2007-08-21 Thread Peter Verswyvelen
Yes indeed, I realized that. I oversimplified my question. I'm basically
trying to model 4D CG/HLSL operations (pixel/vertex shaders) in Haskell.

I tried realToFrac, but that did not work. Then I tried splitting the
instances into Fractional and Integral, but I kept getting errors. Maybe
because I also made the Vector datatype an instance of Num, Fractional, etc,
which was needed to model the CG/HLSL piecewise operations (so
multiplication of two vectors is done piecewise by default in the CG model;
one has special dot, cross, and mul operations for performing the other
operations).

Anyway, although I got something working when I enabled many GHC extensions,
I dropped it for now. I notice that a lot of Haskell code uses type
annotations (e.g. in HOpenGL), so I guess that's the price one has to pay.

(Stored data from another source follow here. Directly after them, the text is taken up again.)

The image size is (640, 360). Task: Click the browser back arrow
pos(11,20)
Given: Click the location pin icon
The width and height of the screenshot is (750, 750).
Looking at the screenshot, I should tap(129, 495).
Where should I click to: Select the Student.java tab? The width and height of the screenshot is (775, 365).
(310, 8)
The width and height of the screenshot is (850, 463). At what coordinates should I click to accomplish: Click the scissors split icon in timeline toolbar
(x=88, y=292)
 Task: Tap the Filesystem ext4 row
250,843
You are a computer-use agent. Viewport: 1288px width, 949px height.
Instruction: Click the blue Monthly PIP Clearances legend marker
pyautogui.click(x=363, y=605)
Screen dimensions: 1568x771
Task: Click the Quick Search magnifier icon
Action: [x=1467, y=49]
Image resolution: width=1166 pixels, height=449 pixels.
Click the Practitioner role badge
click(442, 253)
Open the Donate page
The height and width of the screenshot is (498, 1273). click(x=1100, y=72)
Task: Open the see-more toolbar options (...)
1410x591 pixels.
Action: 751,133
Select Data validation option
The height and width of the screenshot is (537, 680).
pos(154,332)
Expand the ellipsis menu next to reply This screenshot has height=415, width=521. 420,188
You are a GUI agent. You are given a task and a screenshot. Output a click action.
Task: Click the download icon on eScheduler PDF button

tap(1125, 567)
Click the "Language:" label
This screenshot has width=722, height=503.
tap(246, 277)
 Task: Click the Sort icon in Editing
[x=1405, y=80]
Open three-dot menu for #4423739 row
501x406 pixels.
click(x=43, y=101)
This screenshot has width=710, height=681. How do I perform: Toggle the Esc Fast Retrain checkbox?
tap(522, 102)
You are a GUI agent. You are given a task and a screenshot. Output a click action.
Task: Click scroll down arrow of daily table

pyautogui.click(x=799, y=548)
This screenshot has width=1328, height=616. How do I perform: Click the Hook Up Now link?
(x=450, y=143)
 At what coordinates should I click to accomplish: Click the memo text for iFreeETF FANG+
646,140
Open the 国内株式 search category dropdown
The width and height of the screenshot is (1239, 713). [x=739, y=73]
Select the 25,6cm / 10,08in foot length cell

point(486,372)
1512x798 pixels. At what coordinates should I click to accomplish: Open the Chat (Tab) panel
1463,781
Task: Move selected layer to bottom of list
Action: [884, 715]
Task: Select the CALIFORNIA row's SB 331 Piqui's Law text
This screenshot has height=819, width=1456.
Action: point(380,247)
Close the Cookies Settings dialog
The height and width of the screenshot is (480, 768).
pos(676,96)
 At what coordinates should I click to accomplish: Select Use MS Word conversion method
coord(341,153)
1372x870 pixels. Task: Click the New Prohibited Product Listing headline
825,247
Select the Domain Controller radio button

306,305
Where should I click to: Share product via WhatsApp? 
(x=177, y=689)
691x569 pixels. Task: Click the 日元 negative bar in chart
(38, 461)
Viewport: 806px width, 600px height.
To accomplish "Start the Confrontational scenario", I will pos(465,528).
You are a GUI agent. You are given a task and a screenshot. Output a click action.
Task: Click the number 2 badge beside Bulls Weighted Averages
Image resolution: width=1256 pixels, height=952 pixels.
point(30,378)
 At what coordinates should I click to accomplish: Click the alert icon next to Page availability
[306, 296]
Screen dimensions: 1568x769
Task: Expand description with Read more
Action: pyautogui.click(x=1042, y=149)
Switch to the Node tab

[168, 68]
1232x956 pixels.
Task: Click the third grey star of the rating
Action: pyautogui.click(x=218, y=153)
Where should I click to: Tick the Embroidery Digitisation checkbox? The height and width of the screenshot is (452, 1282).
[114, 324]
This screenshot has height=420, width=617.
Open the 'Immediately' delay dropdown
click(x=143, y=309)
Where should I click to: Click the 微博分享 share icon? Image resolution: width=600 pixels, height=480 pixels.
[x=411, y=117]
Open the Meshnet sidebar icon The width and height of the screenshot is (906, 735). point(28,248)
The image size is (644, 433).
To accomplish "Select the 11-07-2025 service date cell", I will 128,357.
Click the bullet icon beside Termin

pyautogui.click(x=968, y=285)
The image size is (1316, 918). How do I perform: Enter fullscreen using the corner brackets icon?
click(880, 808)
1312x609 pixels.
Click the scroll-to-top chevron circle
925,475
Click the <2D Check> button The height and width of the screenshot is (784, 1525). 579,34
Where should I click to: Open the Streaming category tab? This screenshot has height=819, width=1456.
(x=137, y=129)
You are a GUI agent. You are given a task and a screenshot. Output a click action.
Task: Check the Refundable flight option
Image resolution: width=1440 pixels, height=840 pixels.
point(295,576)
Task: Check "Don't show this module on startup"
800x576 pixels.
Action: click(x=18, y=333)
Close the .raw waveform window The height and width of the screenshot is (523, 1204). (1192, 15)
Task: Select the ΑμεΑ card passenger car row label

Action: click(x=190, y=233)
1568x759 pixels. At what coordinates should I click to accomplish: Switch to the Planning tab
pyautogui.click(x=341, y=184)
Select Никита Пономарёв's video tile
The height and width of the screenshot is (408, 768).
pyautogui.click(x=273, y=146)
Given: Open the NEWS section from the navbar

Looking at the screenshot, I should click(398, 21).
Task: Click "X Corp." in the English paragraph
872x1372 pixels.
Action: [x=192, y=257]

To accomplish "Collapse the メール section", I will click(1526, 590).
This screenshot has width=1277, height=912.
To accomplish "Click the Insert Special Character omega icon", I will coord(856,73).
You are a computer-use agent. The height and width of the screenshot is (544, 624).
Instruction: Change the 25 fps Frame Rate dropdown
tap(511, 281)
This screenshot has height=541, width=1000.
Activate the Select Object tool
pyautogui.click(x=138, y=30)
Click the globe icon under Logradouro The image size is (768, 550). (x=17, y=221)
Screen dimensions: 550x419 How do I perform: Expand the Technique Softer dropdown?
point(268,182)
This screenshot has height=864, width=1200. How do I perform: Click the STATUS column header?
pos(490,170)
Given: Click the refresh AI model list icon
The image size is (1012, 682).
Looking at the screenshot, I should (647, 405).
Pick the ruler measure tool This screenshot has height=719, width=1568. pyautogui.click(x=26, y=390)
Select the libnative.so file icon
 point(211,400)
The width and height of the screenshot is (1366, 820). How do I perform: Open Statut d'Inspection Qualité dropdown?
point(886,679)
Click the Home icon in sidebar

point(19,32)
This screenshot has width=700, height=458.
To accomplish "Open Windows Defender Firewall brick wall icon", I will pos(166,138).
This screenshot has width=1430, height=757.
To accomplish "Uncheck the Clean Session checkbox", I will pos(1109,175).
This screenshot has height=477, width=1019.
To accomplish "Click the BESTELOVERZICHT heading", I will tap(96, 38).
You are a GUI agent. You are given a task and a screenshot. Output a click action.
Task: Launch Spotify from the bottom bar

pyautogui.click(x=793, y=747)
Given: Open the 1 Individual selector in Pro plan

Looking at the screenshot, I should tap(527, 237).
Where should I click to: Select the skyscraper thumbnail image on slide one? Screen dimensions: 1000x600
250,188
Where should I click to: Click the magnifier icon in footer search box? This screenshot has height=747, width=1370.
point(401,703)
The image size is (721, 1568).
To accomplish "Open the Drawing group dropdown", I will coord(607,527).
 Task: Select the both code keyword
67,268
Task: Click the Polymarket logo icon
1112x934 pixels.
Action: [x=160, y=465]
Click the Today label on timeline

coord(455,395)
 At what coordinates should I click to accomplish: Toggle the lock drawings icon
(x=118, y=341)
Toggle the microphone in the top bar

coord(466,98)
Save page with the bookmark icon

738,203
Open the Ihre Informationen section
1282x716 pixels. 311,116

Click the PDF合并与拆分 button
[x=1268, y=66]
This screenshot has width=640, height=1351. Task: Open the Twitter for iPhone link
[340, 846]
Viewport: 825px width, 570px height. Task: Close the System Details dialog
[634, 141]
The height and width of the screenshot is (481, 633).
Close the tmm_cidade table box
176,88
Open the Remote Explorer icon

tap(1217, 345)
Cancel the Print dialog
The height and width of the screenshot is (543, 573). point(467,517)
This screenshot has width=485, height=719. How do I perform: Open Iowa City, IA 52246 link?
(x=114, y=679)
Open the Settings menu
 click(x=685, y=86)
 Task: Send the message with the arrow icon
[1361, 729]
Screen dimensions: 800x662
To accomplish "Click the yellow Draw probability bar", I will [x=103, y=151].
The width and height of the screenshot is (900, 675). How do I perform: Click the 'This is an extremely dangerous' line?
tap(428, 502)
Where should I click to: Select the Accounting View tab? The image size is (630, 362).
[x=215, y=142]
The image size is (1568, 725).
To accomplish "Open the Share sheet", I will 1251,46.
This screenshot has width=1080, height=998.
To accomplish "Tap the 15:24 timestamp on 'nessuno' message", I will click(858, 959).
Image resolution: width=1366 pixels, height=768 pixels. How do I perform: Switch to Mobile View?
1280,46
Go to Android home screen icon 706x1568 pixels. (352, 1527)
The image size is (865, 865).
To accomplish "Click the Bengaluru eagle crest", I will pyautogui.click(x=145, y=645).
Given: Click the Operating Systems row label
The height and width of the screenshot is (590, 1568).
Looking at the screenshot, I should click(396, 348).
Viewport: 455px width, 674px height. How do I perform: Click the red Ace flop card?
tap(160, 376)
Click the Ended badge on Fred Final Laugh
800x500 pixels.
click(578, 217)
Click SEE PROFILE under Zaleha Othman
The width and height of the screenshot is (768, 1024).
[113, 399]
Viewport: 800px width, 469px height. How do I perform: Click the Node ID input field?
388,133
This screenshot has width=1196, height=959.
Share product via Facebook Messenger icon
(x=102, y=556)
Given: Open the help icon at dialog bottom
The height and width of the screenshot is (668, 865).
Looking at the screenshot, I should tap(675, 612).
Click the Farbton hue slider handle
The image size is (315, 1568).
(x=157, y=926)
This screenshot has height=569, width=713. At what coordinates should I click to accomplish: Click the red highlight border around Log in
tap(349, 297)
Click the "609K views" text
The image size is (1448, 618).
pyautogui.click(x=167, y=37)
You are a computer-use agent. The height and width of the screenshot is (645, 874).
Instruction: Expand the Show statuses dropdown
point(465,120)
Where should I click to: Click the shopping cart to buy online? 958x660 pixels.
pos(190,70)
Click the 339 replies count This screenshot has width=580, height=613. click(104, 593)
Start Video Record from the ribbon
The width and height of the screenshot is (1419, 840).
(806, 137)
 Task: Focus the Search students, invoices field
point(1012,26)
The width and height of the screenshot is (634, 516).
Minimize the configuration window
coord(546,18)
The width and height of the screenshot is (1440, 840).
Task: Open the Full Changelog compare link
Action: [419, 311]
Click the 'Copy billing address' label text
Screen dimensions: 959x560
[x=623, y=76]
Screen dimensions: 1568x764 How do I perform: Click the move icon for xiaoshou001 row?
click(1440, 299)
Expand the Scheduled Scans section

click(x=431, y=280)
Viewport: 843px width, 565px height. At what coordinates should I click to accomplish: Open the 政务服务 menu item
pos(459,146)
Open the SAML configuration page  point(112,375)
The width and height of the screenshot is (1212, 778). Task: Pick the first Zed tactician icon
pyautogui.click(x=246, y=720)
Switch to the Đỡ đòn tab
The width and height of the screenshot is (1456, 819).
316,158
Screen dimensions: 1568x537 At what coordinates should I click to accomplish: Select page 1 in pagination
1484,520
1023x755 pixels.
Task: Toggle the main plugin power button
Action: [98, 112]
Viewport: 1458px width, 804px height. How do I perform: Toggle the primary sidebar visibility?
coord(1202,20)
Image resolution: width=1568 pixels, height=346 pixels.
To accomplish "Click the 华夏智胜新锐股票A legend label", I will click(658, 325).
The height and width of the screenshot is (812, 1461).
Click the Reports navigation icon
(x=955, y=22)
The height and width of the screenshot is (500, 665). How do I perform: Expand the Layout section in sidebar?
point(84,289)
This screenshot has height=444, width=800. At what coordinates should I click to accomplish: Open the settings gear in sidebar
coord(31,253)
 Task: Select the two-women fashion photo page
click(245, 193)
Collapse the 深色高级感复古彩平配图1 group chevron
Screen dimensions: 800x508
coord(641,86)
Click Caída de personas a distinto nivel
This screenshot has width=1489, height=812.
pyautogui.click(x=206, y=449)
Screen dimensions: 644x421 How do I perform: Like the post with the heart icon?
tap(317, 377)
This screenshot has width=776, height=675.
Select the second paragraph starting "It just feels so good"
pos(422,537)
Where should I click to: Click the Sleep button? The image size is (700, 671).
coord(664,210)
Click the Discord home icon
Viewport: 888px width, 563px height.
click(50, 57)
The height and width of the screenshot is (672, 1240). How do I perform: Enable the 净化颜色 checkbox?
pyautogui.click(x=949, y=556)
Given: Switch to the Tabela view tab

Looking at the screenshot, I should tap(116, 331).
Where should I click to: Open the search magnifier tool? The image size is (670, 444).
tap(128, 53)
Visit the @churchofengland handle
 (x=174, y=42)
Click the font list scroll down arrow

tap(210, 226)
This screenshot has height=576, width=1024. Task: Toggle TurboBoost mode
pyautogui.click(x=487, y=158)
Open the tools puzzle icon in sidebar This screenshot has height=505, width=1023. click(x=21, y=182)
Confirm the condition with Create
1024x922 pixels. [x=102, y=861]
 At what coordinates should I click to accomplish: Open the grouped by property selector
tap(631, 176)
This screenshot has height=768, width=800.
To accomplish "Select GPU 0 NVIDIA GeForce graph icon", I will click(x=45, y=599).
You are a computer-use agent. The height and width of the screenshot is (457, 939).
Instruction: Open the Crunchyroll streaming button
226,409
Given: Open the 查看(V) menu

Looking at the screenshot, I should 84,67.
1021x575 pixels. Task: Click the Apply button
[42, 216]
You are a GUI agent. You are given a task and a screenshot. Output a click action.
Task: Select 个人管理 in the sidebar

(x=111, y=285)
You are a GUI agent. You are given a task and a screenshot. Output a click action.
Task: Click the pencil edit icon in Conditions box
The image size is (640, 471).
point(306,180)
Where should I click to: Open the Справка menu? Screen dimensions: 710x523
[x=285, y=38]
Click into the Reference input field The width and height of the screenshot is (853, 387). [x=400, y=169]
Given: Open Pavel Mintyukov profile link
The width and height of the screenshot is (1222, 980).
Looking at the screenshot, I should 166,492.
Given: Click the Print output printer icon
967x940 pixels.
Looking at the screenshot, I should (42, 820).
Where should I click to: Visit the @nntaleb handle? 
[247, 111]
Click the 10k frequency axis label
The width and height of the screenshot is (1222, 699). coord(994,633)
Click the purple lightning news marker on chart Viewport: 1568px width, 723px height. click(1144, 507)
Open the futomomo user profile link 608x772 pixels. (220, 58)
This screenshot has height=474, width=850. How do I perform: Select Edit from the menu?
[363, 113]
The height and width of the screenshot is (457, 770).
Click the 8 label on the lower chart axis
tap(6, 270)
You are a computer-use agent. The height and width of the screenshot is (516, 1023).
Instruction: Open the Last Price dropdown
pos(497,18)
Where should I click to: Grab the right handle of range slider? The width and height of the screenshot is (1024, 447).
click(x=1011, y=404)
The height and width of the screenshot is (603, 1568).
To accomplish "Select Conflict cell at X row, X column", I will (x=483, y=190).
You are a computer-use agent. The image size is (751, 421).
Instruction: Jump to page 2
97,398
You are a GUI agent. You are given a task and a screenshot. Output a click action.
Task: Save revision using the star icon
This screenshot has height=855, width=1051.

It would be nice if one could have a full predicate in the constraints
section of a type class, like 

class ((Num a)  not (Vector4D a)) = ...

But I guess this indicates bad design? 

Thanks,
Peter


[EMAIL PROTECTED] wrote:
How can you hope to convert an arbitrary Num to a Float?
Num contains things like complex numbers that don't have any reasonable
translation to a Float.
But anyway, realToFrac is a good conversion function.